- Observed by: Japan
- Type: Secular
- Significance: celebrates the affection towards younger sisters from siblings and family
- Date: September 6
- Frequency: Annual
- First time: 1991; 34 years ago
- Started by: Kunio Hatada
- Related to: Father's Day; Mother's Day; Siblings Day;

= Younger Sister's Day =

Japanese observance

Younger Sister's Day (妹の日, Imōto no Hi) is a Japanese holiday established by manga artist and author Kunio Hatada in 1991, celebrated on September 6 of each year.

== History ==
The holiday was coined around 1991, after several works were published by Hatada delving into research about 'brother and sister types', such as "The Power of Younger Sisters—a Sociological study". Among his findings, he saw that women who succeed in activities such as sports and entertainment tend to be younger sisters themselves.

The specific date was chosen based on the astrological sign of Virgo, which Hatada considered representative of the 'universally loved sweetness symbolized by little sisters'. In particular, he explained that September 6 was designated because it's exactly one day before the Virgo constellation is halfway through its average commonly accepted length, from August 23 to September 22.

In 1992, a committee was designated with the task of promoting this holiday.

== Related events ==
A competition was held during the first iteration of the holiday in 1991, titled "Japan's Little Sister Grandprize", resulting in winners Yuko Arimori and Gin Kanie.

In 2018, the voice cast and character sheets for upcoming anime My Sister, My Writer was revealed to the public on that year's Younger Sister's day.

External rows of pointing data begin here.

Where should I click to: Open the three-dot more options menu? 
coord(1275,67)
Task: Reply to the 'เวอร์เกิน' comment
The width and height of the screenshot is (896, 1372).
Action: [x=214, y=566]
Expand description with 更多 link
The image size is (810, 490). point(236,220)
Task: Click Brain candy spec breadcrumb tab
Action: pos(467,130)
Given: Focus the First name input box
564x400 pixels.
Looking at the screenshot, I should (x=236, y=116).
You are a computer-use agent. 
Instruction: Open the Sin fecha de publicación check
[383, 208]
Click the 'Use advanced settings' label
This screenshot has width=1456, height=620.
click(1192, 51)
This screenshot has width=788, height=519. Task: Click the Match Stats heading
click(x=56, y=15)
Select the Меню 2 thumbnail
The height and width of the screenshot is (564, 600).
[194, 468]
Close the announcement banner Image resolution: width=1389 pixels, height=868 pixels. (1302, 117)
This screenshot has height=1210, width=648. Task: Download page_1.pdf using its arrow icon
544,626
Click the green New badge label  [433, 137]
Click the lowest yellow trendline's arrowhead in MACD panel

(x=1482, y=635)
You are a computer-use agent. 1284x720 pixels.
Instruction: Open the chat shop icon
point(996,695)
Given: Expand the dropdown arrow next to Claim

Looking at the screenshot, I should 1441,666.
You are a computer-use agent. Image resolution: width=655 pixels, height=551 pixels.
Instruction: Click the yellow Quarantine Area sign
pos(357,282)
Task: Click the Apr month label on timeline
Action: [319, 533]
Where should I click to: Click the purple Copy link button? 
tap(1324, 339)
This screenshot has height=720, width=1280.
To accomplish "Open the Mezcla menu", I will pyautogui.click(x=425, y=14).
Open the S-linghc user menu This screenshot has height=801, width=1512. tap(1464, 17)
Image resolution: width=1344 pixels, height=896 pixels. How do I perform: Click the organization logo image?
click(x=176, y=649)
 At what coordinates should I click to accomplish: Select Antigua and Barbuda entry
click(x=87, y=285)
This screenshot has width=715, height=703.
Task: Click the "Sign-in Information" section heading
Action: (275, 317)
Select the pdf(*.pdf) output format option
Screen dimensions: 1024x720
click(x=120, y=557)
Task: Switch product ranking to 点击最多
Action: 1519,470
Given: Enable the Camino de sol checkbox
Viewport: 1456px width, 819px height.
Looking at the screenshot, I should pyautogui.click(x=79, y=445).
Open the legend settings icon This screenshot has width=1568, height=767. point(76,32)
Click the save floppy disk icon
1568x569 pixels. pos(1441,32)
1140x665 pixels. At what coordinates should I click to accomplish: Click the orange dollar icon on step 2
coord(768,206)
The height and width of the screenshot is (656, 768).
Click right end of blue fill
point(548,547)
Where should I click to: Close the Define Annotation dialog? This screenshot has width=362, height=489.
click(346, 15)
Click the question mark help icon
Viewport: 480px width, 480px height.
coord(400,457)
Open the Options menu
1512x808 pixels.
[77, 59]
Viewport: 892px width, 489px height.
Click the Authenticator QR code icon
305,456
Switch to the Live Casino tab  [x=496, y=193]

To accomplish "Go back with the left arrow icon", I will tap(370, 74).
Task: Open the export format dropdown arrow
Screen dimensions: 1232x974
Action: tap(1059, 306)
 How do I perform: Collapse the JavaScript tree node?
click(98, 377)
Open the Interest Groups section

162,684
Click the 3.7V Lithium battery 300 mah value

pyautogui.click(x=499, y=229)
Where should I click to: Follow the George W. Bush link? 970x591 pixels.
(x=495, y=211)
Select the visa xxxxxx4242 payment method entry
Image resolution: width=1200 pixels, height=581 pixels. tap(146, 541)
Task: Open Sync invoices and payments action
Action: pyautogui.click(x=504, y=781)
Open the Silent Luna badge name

Around the same holiday in 2019, a special consecutive run of two little sister-related anime, Oreimo and Eromanga Sensei, was aired on TV streaming website Abema. In 2020, the company announced their plans to add two more shows featuring little sister characters to their Younger Sister's day special broadcast, specifically Yosuga no Sora and Himouto! Umaru-chan, which would be available for free on the platform.